→ DIRECTION
Rewrite the material below with "named target" replaced by "labeled target" wherever it occurs, keeping everything else the same. Omit the pictures from your answer.

------ PROVIDED RECORDS ------

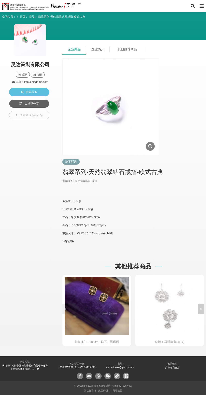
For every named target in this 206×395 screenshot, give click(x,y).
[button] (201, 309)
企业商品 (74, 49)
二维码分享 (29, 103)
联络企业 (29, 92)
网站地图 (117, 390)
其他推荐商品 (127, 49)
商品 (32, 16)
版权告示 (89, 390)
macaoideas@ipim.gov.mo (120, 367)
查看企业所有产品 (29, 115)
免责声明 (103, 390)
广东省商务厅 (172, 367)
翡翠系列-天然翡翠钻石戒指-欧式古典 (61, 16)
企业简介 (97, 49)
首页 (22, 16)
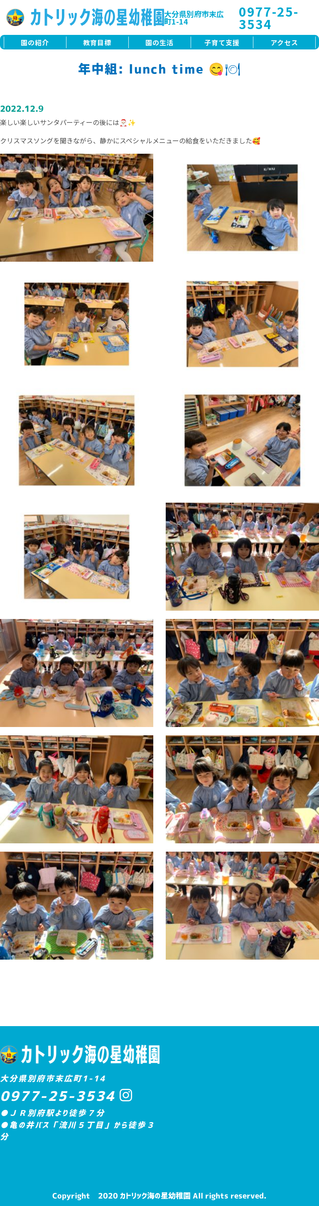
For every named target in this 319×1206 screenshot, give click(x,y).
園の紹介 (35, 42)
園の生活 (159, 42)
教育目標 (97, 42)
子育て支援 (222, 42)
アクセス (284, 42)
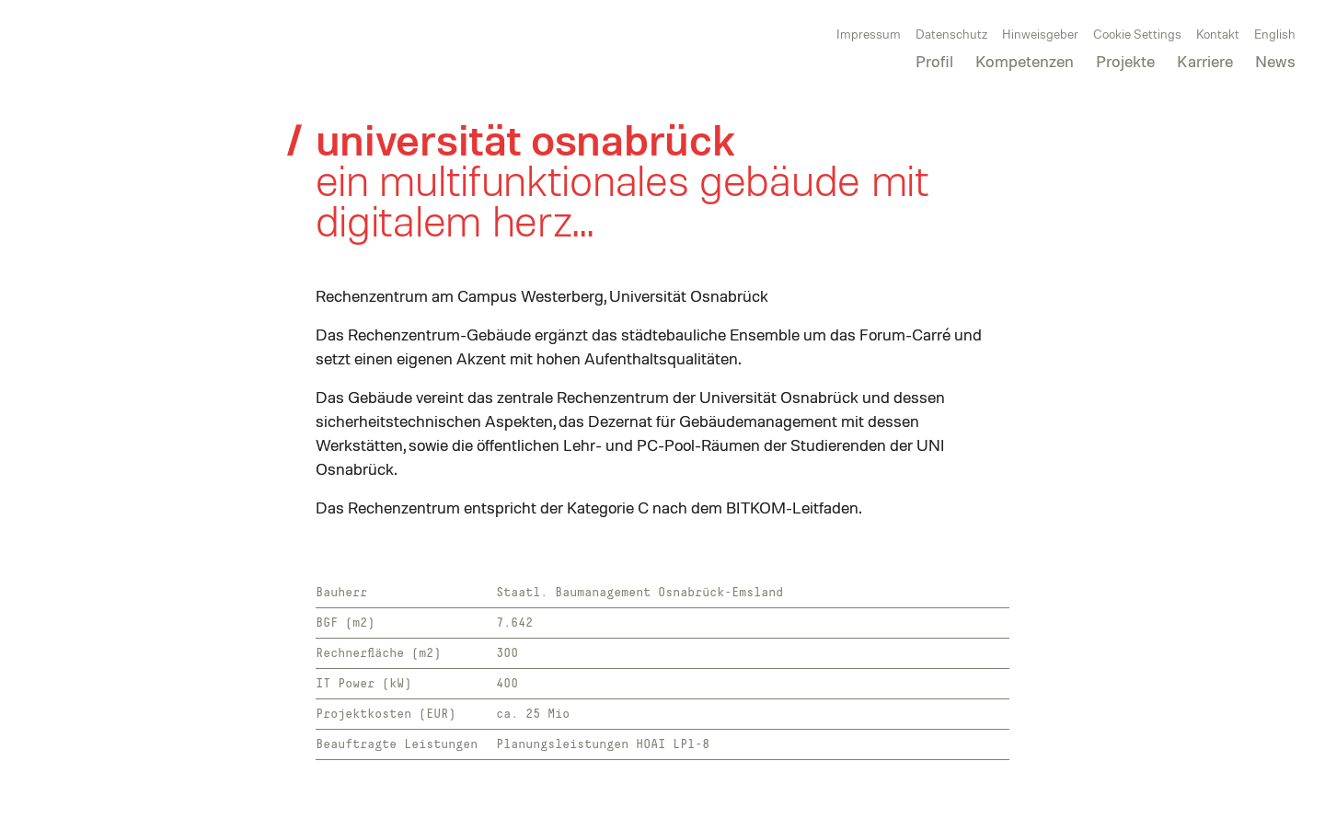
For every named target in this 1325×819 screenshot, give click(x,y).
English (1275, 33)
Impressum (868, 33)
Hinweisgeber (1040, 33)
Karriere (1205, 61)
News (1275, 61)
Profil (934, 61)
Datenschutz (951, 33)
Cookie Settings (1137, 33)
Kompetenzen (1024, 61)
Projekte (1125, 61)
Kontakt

------

→ WRITTEN ANSWER
For every labeled target in this 206×395 screenshot, give click(x,y).
[button] (201, 309)
企业商品 (74, 49)
二维码分享 (29, 103)
联络企业 (29, 92)
网站地图 (117, 390)
其他推荐商品 (127, 49)
商品 (32, 16)
版权告示 (89, 390)
macaoideas@ipim.gov.mo (120, 367)
查看企业所有产品 (29, 115)
免责声明 (103, 390)
广东省商务厅 (172, 367)
翡翠系列-天然翡翠钻石戒指-欧式古典 (61, 16)
企业简介 (97, 49)
首页 (22, 16)
For every labeled target in this 319×1206 screenshot, give click(x,y).
園の紹介 (35, 42)
園の生活 (159, 42)
教育目標 (97, 42)
子育て支援 (222, 42)
アクセス (284, 42)
For every labeled target in this 1325×819 screenshot, give click(x,y).
English (1275, 33)
Impressum (868, 33)
Hinweisgeber (1040, 33)
Karriere (1205, 61)
News (1275, 61)
Profil (934, 61)
Datenschutz (951, 33)
Cookie Settings (1137, 33)
Kompetenzen (1024, 61)
Projekte (1125, 61)
Kontakt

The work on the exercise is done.